Fighting Back the Chill

While the climate for students of color at public institutions in states where affirmative action has been curtailed is brisk, several neighboring private institutions are taking a ‘your-loss-is-our-gain' approach to the ‘opportunity.' 
Though they lament the growing movement to dismantle affirmative action programs, admissions directors at private institutions across the nation see a positive side to the current climate of legal challenges.
"We're kind of excited about the opportunity because we may be able to provide access and engage students of color and ethnic minorities in ways we haven't been able to in the past," says  Ken Cornell, director of undergraduate admissions at Seattle Pacific University. "We're not changing our selection criteria at all."

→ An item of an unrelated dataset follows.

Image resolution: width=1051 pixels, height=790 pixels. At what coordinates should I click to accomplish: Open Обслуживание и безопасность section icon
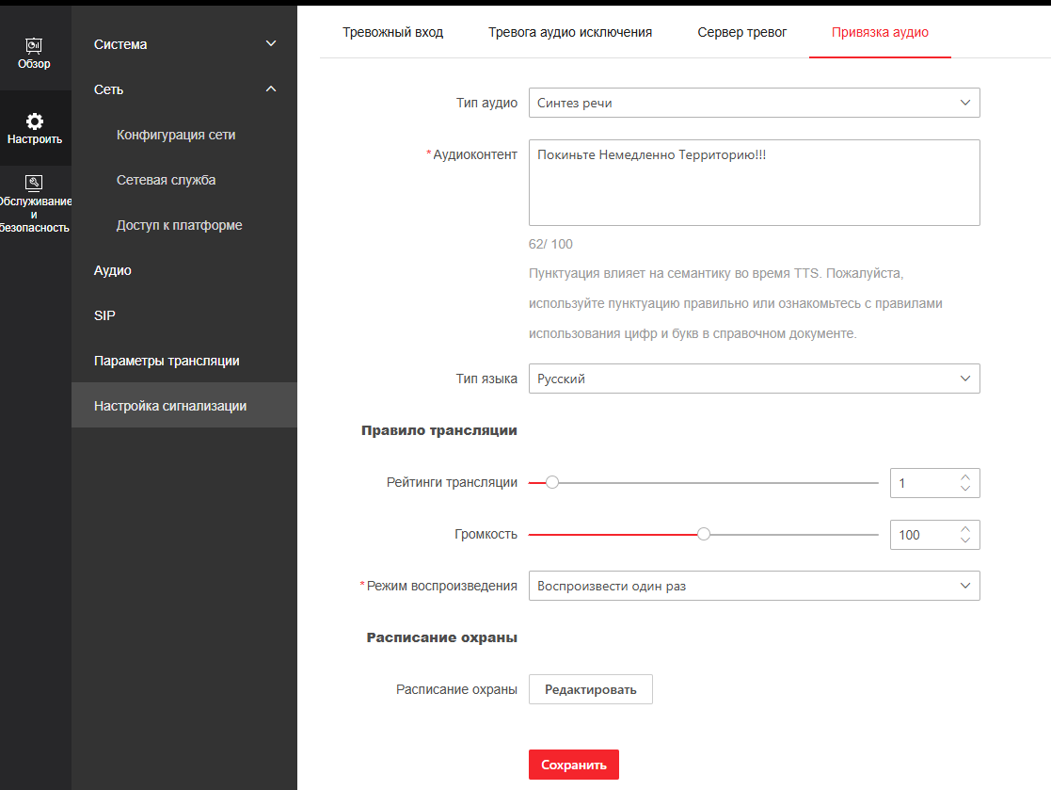coord(34,183)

In two West Coast states, public higher education institutions have been forced to disregard race as a factor in admissions after the voter referendums Initiative 200 in Washington and Proposition 209 in California passed in 1998 and 1996, respectively. However, Seattle Pacific University and other private institutions in Washington and California aren't required to follow the new laws.
"Why would we change our policies?" notes Richard Vos, dean of admissions and financial aid at Claremont McKenna College. "We've always had a commitment to affirmative action, and now because some students perceive that the University of California system is perhaps not as welcoming as it was a few years ago, more students are now thinking of going to the private [colleges]. The UC's loss is our gain."
Claremont McKenna — located in Claremont, Calif., and part of the Claremont colleges complex — is a small institution, with just 274 students in 1998's entering freshman class. Yet its enrollment of Black students is up 100 percent since 1996 — from nine to 18 students. Black students comprised less than 4 percent of the entering class in 1996, when 9 percent of Black applicants were accepted. Thirteen percent of Black applicants were accepted last year, and they now comprise 6.5 percent of the freshman class.